What a week I’ve had. I have a Nascar worthy commute through snow, fog, ice, and when it is sunny I’m eastbound in the AM and west bound in the PM. I share an office using a borrowed laptop and sit at a folding table. I come home to our lady of perpetual conversation oh my COWS the last thing I need is socializing with la familia or my buddies. Don’t they understand? If they are friends or family they’d get me and give me the space I need to create….YEAH, RIGHT.

Actually, time spent with family and friends can definitely give your inner author a much-needed break, as long as you adhere to a few parameters. Yes, I’m going to share with you a few parameters.

“Fish are friends, not food.” (obscure movie quote: check)

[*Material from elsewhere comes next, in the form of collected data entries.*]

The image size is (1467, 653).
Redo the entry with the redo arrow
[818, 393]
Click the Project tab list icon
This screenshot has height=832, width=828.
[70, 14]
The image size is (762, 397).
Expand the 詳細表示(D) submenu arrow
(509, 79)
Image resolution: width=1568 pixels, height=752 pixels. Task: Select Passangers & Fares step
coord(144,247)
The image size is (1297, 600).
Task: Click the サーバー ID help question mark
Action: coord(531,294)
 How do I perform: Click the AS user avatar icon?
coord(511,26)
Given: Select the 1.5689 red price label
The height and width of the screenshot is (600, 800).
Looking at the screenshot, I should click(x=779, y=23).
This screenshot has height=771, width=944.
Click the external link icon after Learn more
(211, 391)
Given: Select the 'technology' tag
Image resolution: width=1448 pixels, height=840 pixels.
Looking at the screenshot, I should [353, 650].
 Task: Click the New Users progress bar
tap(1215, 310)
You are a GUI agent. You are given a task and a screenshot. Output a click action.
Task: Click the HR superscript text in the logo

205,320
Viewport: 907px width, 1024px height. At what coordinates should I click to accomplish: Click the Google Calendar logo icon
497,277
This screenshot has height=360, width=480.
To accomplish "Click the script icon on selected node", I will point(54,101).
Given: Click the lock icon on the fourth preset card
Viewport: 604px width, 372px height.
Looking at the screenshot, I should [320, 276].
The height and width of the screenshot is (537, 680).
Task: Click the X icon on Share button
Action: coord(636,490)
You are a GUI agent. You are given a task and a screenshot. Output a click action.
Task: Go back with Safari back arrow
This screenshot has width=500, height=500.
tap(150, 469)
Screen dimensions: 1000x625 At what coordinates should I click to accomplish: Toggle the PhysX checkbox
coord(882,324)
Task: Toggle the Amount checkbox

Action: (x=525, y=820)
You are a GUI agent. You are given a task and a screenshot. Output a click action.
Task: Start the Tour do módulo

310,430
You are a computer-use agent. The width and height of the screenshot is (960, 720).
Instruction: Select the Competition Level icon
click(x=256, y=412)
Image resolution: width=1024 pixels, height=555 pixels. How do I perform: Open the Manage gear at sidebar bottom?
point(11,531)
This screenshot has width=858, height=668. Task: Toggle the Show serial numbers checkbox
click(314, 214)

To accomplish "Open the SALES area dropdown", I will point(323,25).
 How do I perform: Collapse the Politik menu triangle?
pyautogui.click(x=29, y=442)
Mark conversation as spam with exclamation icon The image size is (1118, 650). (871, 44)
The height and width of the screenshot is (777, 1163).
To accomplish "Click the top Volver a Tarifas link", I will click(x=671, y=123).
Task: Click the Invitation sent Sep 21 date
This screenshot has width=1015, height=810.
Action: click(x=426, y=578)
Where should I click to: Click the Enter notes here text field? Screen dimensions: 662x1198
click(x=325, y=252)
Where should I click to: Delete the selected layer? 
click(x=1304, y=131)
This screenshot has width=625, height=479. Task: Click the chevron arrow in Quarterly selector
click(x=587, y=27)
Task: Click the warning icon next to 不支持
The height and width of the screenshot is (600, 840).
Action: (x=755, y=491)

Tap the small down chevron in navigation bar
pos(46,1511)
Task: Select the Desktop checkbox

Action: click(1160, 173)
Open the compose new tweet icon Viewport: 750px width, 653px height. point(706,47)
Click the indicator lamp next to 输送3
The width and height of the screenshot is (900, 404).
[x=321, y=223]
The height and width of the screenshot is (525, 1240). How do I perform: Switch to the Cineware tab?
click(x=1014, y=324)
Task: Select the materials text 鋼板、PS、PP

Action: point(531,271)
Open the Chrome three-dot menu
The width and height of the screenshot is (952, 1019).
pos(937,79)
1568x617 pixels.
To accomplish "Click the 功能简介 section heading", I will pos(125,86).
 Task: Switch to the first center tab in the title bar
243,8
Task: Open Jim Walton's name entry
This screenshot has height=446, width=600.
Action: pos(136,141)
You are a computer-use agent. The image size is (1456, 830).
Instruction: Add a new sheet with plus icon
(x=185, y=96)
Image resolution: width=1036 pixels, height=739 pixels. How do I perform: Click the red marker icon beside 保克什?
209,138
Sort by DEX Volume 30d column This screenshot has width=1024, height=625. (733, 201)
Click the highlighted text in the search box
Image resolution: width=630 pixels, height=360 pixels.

Your family and friends are not fodder for your novel. Do not multitask by spending “quality” time with friends and family only to catalog the way your younger child slurps his pasta or commit to memory the irritation factor found in that noise gramma makes reminiscent of a biddy hen while she’s trying to add to the conversation that doesn’t concern her. Stop doing that. Unless you’re writing your memoir, and even then, use discretion – family is family and some things don’t belong in the public record. Yes, we write what we know, but people watching in the mall or the bus stop or anywhere else is safer than putting Uncle Otto in your novel.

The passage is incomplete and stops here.